Second, VoiCED produced a successful book proposal, one published article, one accepted article, two articles under review, two chapters in edited collections, three draft papers and two co-edited special issue proposals, as well as one symposium proposal. While these outputs do not conform to the original plan, they are the result of a favourable expansion of the researcher’s network and of a less favourable and quite long review process that lasted from several months to one and a half year for all papers.
Third, the project also included a wide public communication strategy and while all the outreach activities planned could not be carried out due to the Covid-19 outbreak (most notably, high school meetings with students), most of them either have been or are in the process of being implemented. Concerning the MSCA, the researcher presented the programme in two introductory online meetings with PhD students from the FINO [Consorzio Filosofia Italiana Nord-Ovest/North Western Italian Philosophy Consortium] Doctoral Programme focusing on how to plan future career steps and prepare a successful MSCA application, and was Marie Curie Ambassador in the 2021 EU Researchers’ Night organized by the Superscienceme Project (). On VoiCED more specifically, the researcher co-authored two outreach pieces for The Conversation, contributed to an edited collection on the ethics of voting for the broader public (published by Feltrinelli) and started a series of interviews to political philosophy professor that will soon be uploaded on the website.
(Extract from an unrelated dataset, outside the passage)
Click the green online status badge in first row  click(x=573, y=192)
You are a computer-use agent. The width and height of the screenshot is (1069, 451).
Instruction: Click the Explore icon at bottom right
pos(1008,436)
The project shows that an unconditional duty to take part in the political process through voting is unwarranted, but citizens appear to have a duty to be sufficiently informed when they attend elections. Since identifying the right threshold of competence is rather difficult, the project opts to offer a procedural account of the steps citizens ought to take to select and elaborate relevant pieces of information in a way that is neither demandingly impartial nor fully acquiescent to partisan biases and motivated reasoning. To this end, however, citizens must be able to trust at least some of the elected officials who are meant to represent them, because the democratic ideal of collective self-government cannot be realized if citizens systematically distrust those who rule in their name. The researcher’s future research project, which stems directly from the results achieved so far, aims to understand what it takes for representatives and partisans to be trustworthy in a context that is highly conflictual like the political game. Furthermore, it moves the focus from citizens’ individual duties to an investigation of representatives and members of parties, as well as to one key normative question: are elections the best selection device we have? Since many critics have recently objected they are inherently inegalitarian, we must understand whether they have democratic value and how they can be institutionalised to realise it. The researcher is currently postdoc at Goethe University Frankfurt.